结核分枝杆菌磷酸葡糖胺变位酶Tb_GlmM是参与细胞壁合成的关键酶，为结核分枝杆菌生长所必需，是理想的抗结核药物作用新靶标。本课题组前期研究发现Tb_GlmM第102位保守丝氨酸残基的磷酸化修饰是酶活化的关键。进一步分析提示该保守丝氨酸的磷酸化受到多种丝/苏氨酸蛋白激酶STPKs的调控，但具体机制不明。因此本课题将重点探讨STPKs对Tb_GlmM磷酸化反应的调控，具体内容包括：从蛋白水平确定生理状态下作用于Tb_GlmM的靶STPKs及其作用效应；从分子水平鉴定STPKs作用位点及各磷酸化位点对Tb_GlmM磷酸化状态及酶活性的影响；从菌体水平观察Tb_GlmM不同磷酸化位点的磷酸化状态对细菌生长的影响。通过以上结果系统阐明生理状态下STPKs调控Tb_GlmM磷酸化反应的分子机制。本课题研究结果不仅丰富了原核生物酶修饰与调控的理论知识，也为GlmM抑制剂的定向设计研发提供了新方向。

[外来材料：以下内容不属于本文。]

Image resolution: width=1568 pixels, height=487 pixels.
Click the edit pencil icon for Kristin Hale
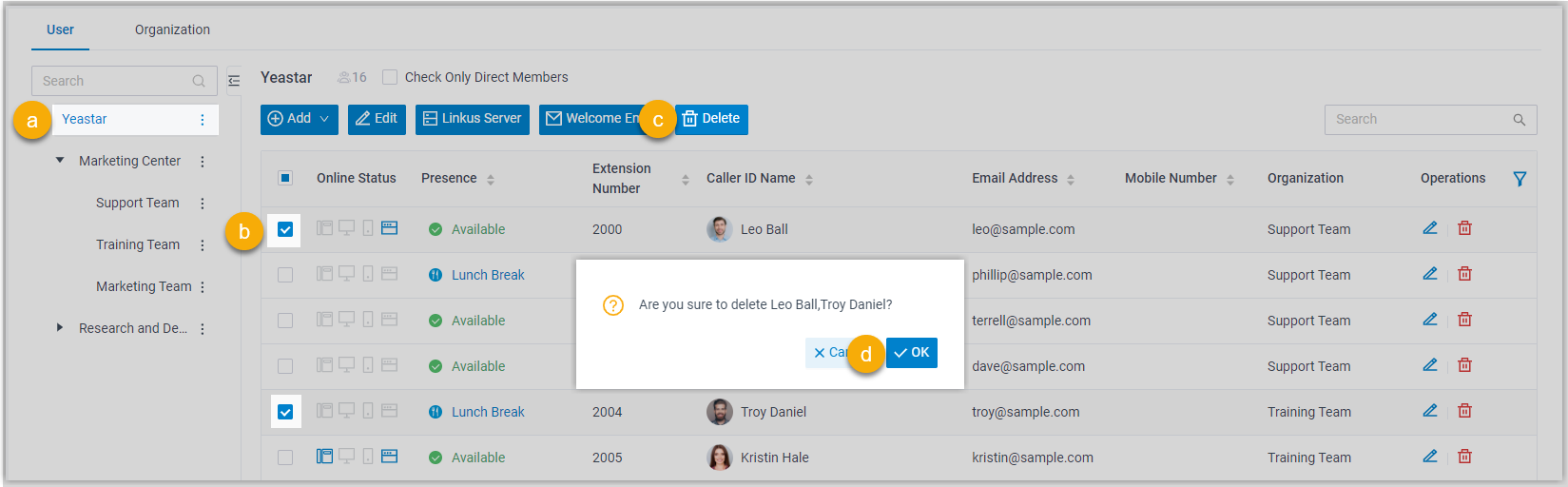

Phosphoglucosamine mutase (GlmM) is responsible for the formation of UDP-N-acetylglucosamine, an important precursor component of cell wall structure, in the human pathogenic bacterium Mycobacterium tuberculosis. Mycobacterium tuberculosis GlmM (Tb_GlmM) is essential for mycobacteria viability, and exists only in prokaryotes, which makes Tb_GlmM an ideal target for development of new anti-tuberculosis drugs. Our recent studies indicated that Tb_GlmM was phosphorylated in vivo, and the phosphorylation state of Tb_GlmM was crucial for maintaining the fully catalytic ability of enzyme. Site-directed mutagenesis of Tb_GlmM showed that a reversible phosphorylation in Ser102 played a pivotal role in regulating Tb_GlmM catalytic ability. At the molecular level, the reversible phosphorylation in Ser102 was tightly regulated by various serine/threonine protein kinases (STPKs), however, the exact regulatory mechanism was unclear. The aim of this project is to further clarify the molecular mechanism that is critical for regulating Tb_GlmM phosphorylation in a physiological manner. The research includes following contents: To identify the specific STPKs which are responsible for Tb_GlmM phosphorylation in vivo and illustrate its possible effects on Tb_GlmM phosphorylation; To identify all the phosphorylation sites on Tb_GlmM and further clarify the effects of each phosphorylation site on regulate Tb_GlmM phosphorylation state and enzyme activity; To determine the phenotypic properties in Mycobacterium tuberculosis H37Ra strains with different Tb_GlmM phosphorylation states. According to the analysis results, the molecular mechanism of Tb_GlmM phosphorylation which regulated by STPKs will be revealed. The study will provide the more evidence for theory on enzyme modification in prokaryote, and also provide a new way for development of Tb_GlmM enzyme inhibitors, as new antituberculosis drugs.